> [What to work on]
Would you print only the lines running from the one with "Given: Expand Sally" to the final line of the data below, word for word and without pictures?

Dataset section start

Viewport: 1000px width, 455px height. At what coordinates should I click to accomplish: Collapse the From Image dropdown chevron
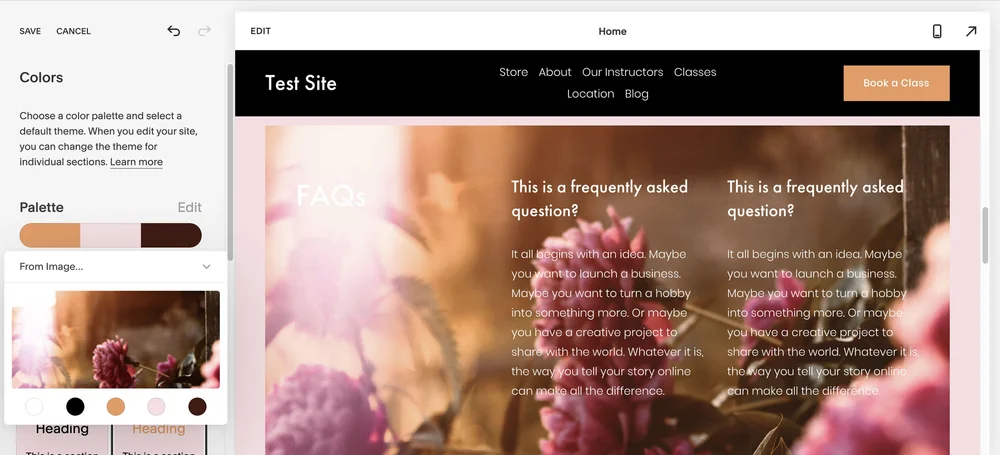pyautogui.click(x=207, y=267)
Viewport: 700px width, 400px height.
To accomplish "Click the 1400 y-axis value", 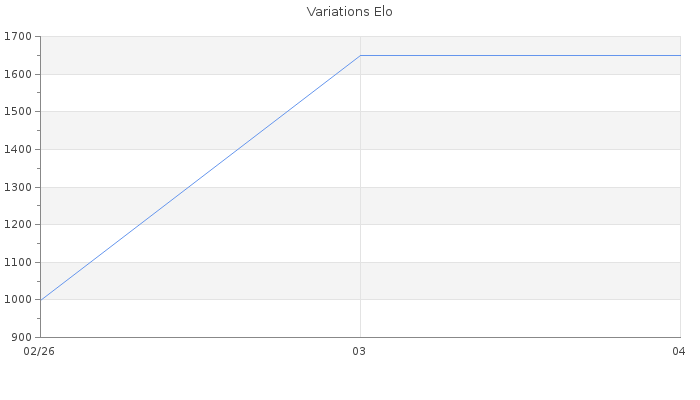I will click(19, 149).
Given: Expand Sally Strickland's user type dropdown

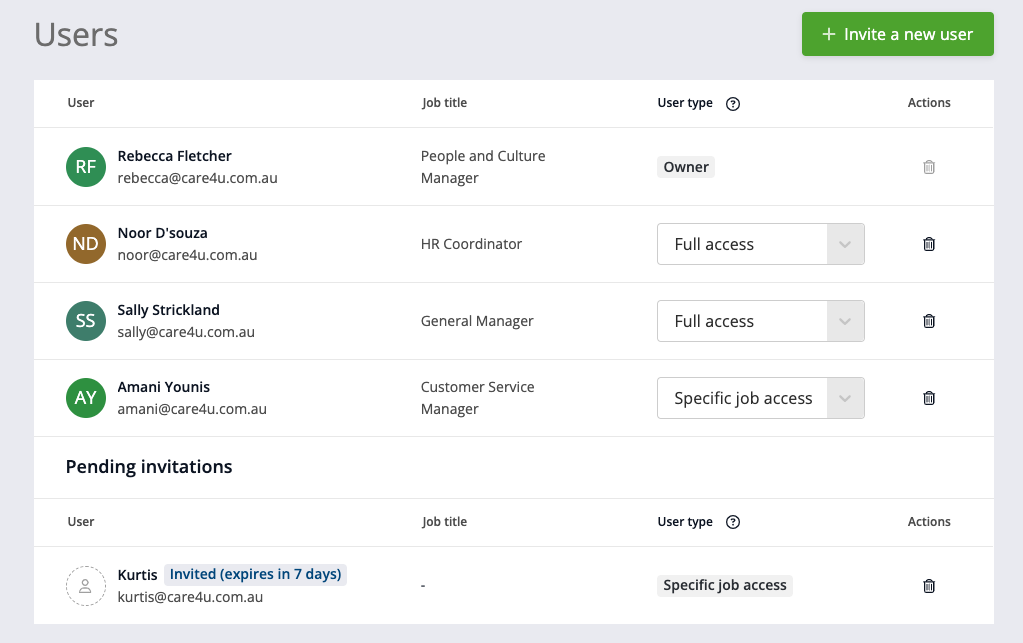Looking at the screenshot, I should pyautogui.click(x=760, y=321).
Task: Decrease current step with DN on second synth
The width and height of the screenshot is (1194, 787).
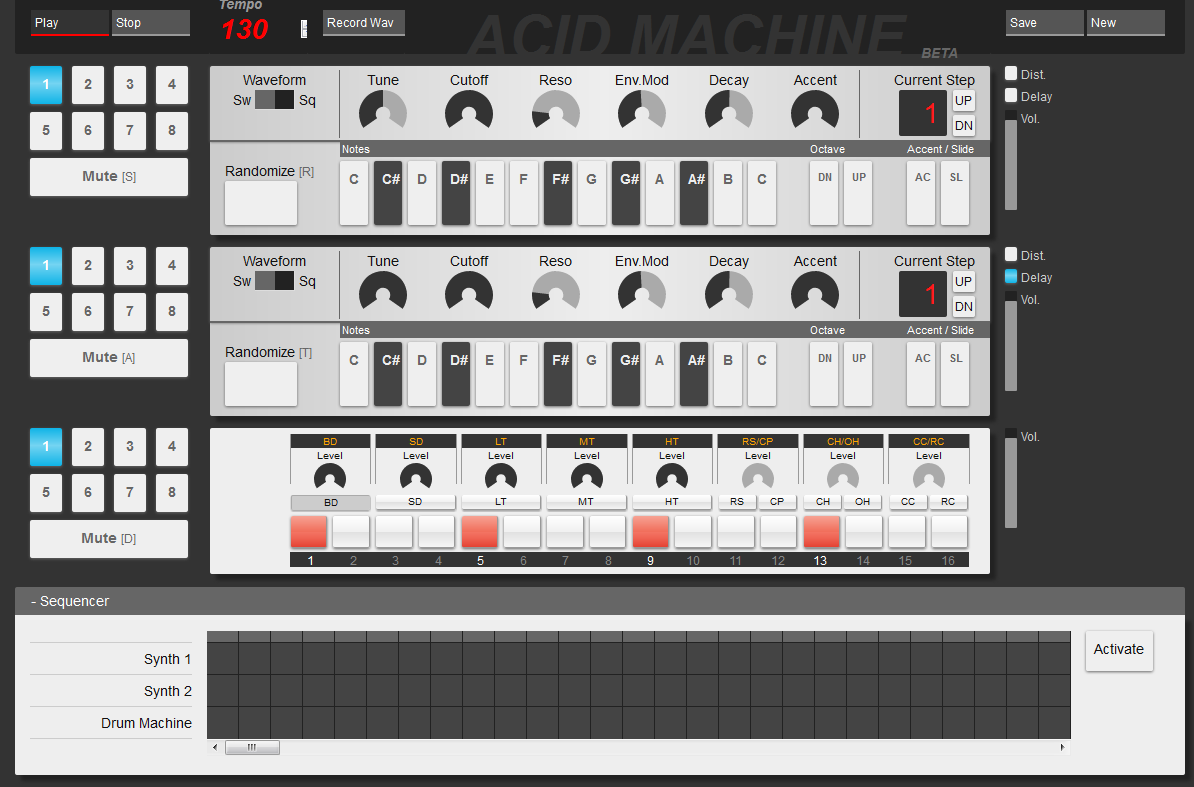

Dataset section end

> [Written solution]
Given: Expand Sally Strickland's user type dropdown

Looking at the screenshot, I should pyautogui.click(x=760, y=321).
Task: Decrease current step with DN on second synth
The width and height of the screenshot is (1194, 787).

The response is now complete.